In the data below, the copy begins at the line containing "Select the 10/24/11 report date cell" and runs through the last line; repeat those lines exactly, minus the pictures.

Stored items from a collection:
* * * * *

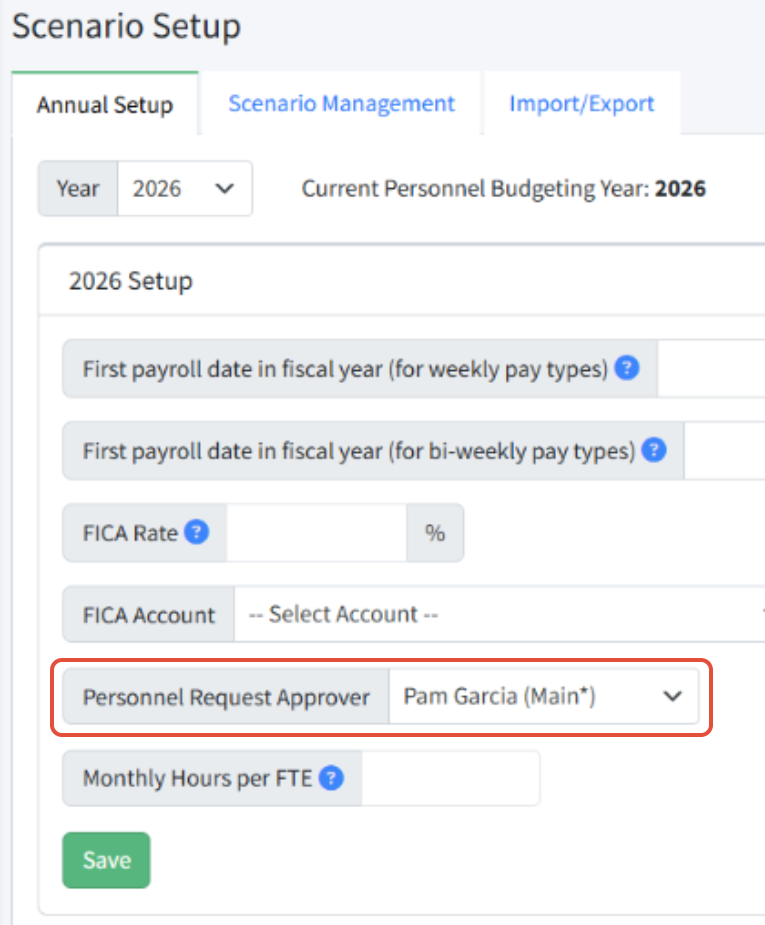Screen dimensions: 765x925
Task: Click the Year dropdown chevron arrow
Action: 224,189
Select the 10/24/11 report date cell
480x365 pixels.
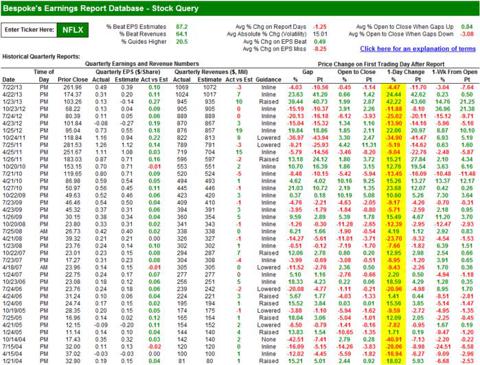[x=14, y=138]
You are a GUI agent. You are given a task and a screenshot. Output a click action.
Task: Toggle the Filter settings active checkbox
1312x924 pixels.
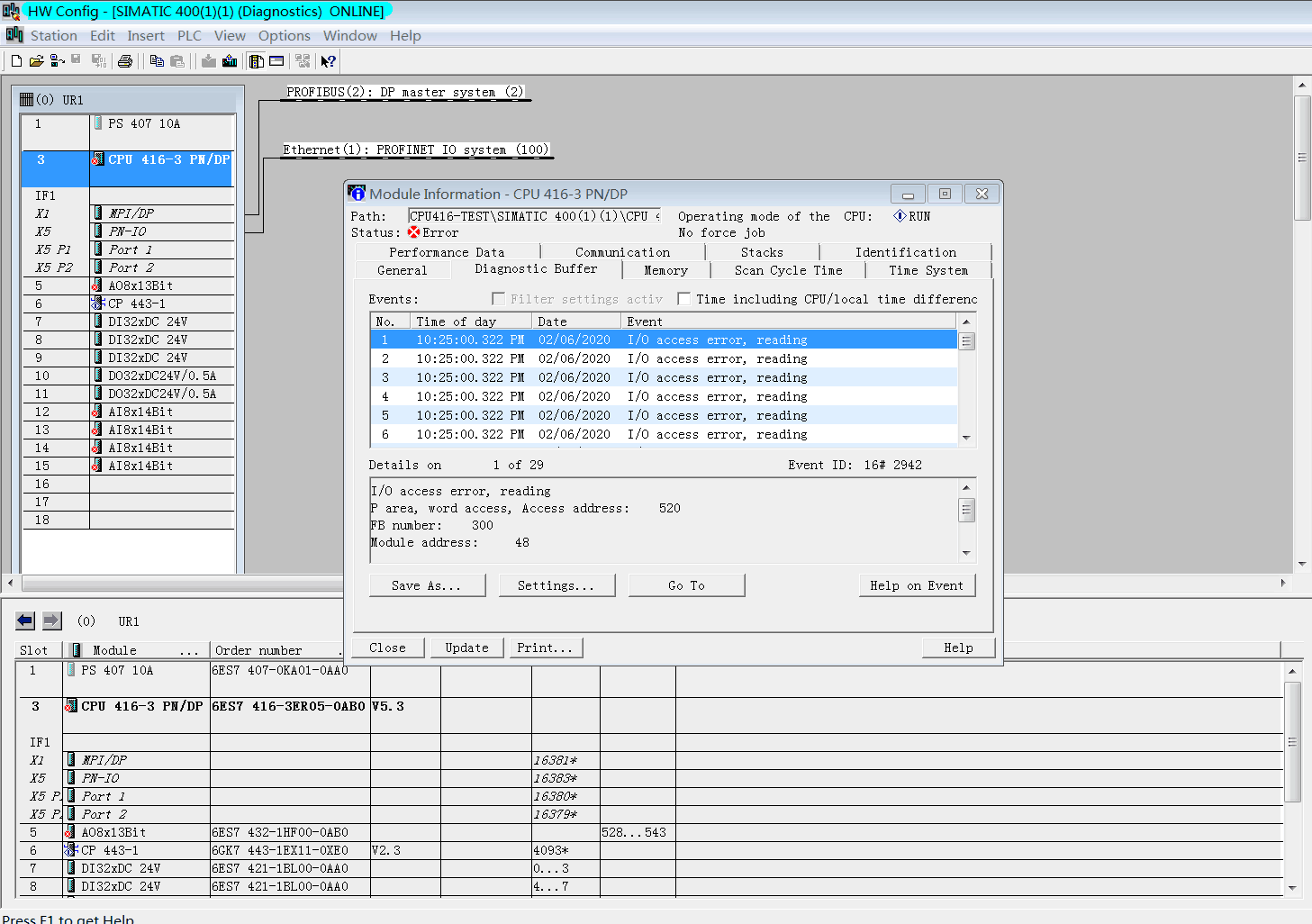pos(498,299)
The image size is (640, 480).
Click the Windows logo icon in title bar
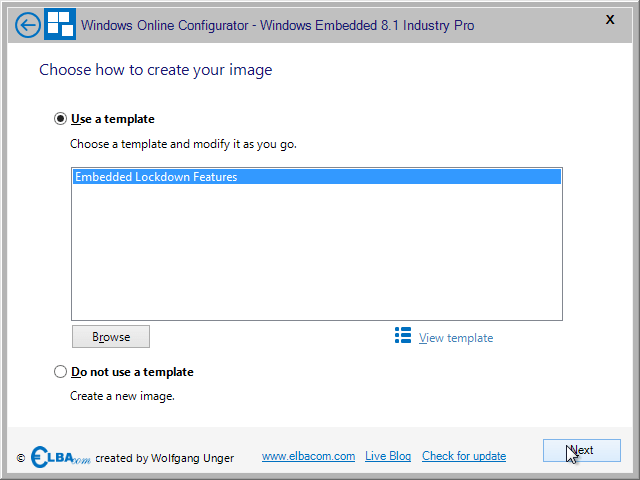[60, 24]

* * * * *

Output of the task:
Select the 10/24/11 report date cell
480x365 pixels.
[x=14, y=138]
You are a GUI agent. You are given a task and a screenshot. Output a click action.
Task: Toggle the Filter settings active checkbox
1312x924 pixels.
pos(498,299)
The image size is (640, 480).
Click the Windows logo icon in title bar
[60, 24]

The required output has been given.